For a simple schema like basicSchema (left of image below), if we add a new root query, we can see the changelog in Apollo Studio picks up on the change once we run our server:

mercurius-apollo-tracing

mercurius-apollo-tracing plugin is used to collect runtime performance metrics as well as errors from your GraphQL resolvers. These get sent to the Apollo Studio’s ingress endpoint. If you have on-premise Apollo Studio or any other server compatible with the apollo tracing format , you can send your reports there just by specifying a different URL to the plugin options.
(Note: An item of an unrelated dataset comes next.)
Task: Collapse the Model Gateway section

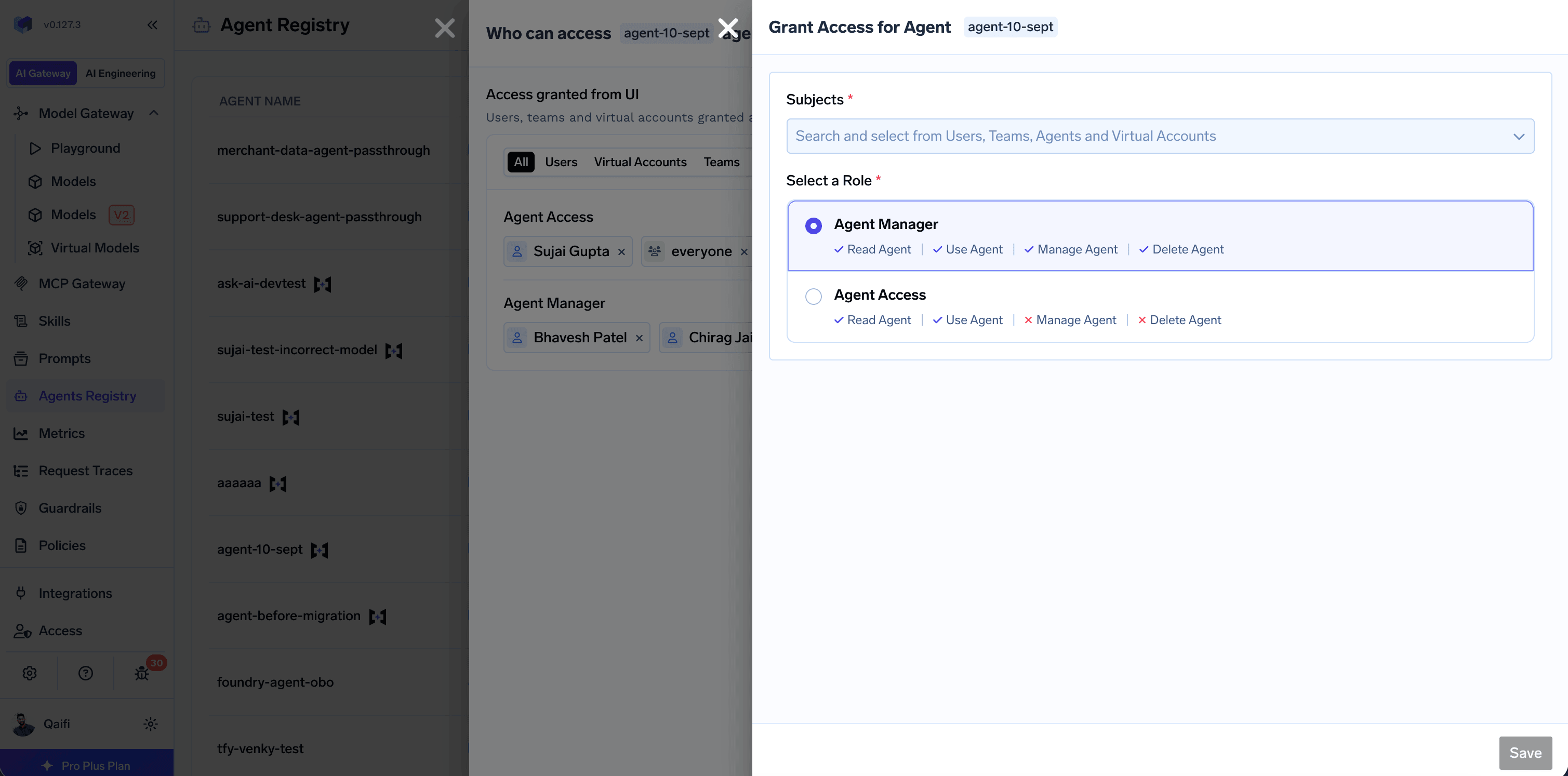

Apollo studio has a UI to explore the data collected. You can see timings for every resolver and all errors thrown in your resolvers.

Tracing protocol

Apollo tracing is defined as GraphQL extension for performance tracing. It contains the definition for GraphQL execution trace format . This is a sample trace for a GraphQL query like this one:

JavaScript
{
 "endTime": {
   "seconds": "1633005166",
   "nanos": 150000000
 },
 "startTime": {
   "seconds": "1633005166",
   "nanos": 148000000
 },
 "http": {
   "method": "POST"
 },
 "durationNs": "2402411",
 "root": {
   "child": [
     {
       "responseName": "add",
       "type": "Int",
       "startTime": "982803",
       "endTime": "1990096",
       "parentType": "Query"
     },
     {
       "responseName": "word",
       "type": "String",
       "startTime": "1156015",
       "endTime": "1496289",
       "parentType": "Query"
     },
     {
       "responseName": "post",
       "type": "Post!",
       "startTime": "1641821",
       "endTime": "1993796",
       "parentType": "Query",
       "child": [
         {
           "responseName": "title",
           "type": "String",
           "startTime": "2699346",
           "endTime": "2746007",
           "parentType": "Post"
         },
         {
           "responseName": "body",
           "type": "String",
           "startTime": "2794377",
           "endTime": "2799787",
           "parentType": "Post"
         }
       ]
     }
   ]
 }
}

We can see startTime and endTime are recorded for each GraphQL resolver. Thanks to process.hrtime() , we get nanosecond precision here allowing us to measure even the smallest performance gains. Each trace like this gets serialised into a protobuf using apollo-reporting-protobuf and sent to the ingress endpoint of Apollo Studio API.

Setup

Similar to the registry plugin, install the plugin from NPM with npm install mercurius-apollo-tracing . Next, you need to copy your Graph ref from the graph detail page in Apollo Studio . It will be in the format “yourGraphName@variant”. Graph ref is a unique identifier for a schema deployment inside Apollo Studio. Last, register the plugin in the following way in your existing Fastify app:

JavaScript
fastifyApp.register(mercuriusTracing, {
 apiKey: 'your:Api:Key', // replace 'your:Api:Key' with the one from apollo studio
 graphRef: 'yourGraph@ref' // replace 'yourGraph@ref'' as well
})
Localhost tracing

You can even trace your API running on your development machine before you deploy your API to a live environment. Simply point it to your localhost URL:

Make sure you have CORS headers enabled on the API server because Apollo Studio makes requests directly from the browser, so your GraphQL API must respond with a CORS header.

Performance penalty

All logging/tracing inevitably slows down observed system performance, and mercurius-apollo-tracing plugin is no exception. For exact numbers we’ve measured, see the readme on GitHub , but we’ve made sure the slowdown is less than with the apollo-server-fastify package. Enabling tracing there slows the resolver's execution even more.

Wrapping up

With these two plugins, you can get the same level of granular reporting capability and overall developer experience in Apollo studio as you get with apollo-server. This makes the decision easier if you are on apollo-server and are considering switching to mercurius as your GraphQL api server.